» Data shown:
-- Opening Marker --

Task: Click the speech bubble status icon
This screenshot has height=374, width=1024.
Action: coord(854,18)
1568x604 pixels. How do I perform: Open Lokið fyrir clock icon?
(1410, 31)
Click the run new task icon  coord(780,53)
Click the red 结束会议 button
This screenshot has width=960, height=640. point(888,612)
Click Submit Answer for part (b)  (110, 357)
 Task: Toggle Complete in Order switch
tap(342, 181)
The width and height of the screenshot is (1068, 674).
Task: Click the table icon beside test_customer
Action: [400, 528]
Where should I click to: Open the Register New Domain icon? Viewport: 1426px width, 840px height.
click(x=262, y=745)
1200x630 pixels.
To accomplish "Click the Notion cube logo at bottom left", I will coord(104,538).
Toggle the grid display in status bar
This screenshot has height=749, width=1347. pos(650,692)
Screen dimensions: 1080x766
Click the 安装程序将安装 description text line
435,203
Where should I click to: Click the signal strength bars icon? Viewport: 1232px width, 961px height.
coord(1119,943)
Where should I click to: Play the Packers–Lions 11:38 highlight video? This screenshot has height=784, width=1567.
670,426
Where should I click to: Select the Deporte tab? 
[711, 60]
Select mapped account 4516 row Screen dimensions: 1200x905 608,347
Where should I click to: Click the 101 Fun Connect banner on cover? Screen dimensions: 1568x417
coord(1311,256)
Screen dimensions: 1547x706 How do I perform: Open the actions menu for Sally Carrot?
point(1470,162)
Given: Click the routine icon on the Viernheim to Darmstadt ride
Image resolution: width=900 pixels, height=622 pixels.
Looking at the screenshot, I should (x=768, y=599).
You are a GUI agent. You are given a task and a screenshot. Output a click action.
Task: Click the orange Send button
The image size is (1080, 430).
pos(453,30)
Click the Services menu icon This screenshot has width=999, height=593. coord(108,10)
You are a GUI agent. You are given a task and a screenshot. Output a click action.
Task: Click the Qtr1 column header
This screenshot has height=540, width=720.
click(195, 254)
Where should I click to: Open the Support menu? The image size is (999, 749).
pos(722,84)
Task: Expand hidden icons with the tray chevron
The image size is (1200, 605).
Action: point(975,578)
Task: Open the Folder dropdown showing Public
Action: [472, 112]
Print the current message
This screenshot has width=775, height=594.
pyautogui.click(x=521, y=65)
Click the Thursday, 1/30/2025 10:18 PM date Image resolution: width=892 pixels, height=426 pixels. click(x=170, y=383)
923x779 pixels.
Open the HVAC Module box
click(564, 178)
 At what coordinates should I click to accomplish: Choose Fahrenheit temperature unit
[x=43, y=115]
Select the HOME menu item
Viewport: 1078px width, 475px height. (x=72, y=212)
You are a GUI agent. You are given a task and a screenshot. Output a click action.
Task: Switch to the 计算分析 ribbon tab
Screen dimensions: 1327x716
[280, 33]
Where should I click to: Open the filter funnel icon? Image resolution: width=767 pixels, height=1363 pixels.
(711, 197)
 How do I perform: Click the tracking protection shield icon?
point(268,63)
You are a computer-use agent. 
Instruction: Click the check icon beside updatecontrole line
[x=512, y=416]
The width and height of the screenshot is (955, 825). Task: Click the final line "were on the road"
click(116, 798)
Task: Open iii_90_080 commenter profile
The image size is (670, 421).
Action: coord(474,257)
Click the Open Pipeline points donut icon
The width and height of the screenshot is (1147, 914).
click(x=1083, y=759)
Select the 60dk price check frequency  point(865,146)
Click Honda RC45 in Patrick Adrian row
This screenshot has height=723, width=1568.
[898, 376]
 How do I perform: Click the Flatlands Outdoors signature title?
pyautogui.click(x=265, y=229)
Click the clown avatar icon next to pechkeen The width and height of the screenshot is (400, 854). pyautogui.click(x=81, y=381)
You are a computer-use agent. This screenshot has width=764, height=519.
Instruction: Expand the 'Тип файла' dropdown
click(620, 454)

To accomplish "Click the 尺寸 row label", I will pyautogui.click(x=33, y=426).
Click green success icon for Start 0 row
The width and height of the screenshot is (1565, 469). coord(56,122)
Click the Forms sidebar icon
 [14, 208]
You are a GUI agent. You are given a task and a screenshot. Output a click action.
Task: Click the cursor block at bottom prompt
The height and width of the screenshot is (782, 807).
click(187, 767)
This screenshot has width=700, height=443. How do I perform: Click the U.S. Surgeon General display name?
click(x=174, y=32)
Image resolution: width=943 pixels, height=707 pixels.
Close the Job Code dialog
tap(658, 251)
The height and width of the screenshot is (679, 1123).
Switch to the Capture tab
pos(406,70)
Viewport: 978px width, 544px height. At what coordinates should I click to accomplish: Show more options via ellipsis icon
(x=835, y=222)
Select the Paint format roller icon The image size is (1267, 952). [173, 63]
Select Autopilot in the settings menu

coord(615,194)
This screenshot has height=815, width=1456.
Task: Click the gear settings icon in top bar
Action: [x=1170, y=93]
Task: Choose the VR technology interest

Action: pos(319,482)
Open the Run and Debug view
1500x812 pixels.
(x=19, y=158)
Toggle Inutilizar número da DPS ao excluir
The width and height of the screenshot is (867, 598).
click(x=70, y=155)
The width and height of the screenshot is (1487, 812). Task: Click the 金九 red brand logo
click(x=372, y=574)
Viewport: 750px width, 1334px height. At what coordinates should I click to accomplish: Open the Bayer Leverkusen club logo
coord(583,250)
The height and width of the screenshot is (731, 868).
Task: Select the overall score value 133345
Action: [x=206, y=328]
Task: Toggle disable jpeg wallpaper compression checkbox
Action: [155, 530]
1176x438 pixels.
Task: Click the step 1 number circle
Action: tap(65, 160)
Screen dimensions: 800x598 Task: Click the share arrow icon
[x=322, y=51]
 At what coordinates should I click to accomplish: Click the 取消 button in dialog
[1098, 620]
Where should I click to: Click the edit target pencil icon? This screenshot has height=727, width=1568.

-- Closing Marker --

» Task directions: Begin with the first line of the listing and copy exactly through the line that contains "Click Submit Answer", please, keeping both ends and leaving out everything after.

» Solution:
Task: Click the speech bubble status icon
This screenshot has height=374, width=1024.
Action: coord(854,18)
1568x604 pixels. How do I perform: Open Lokið fyrir clock icon?
(1410, 31)
Click the run new task icon  coord(780,53)
Click the red 结束会议 button
This screenshot has width=960, height=640. point(888,612)
Click Submit Answer for part (b)  (110, 357)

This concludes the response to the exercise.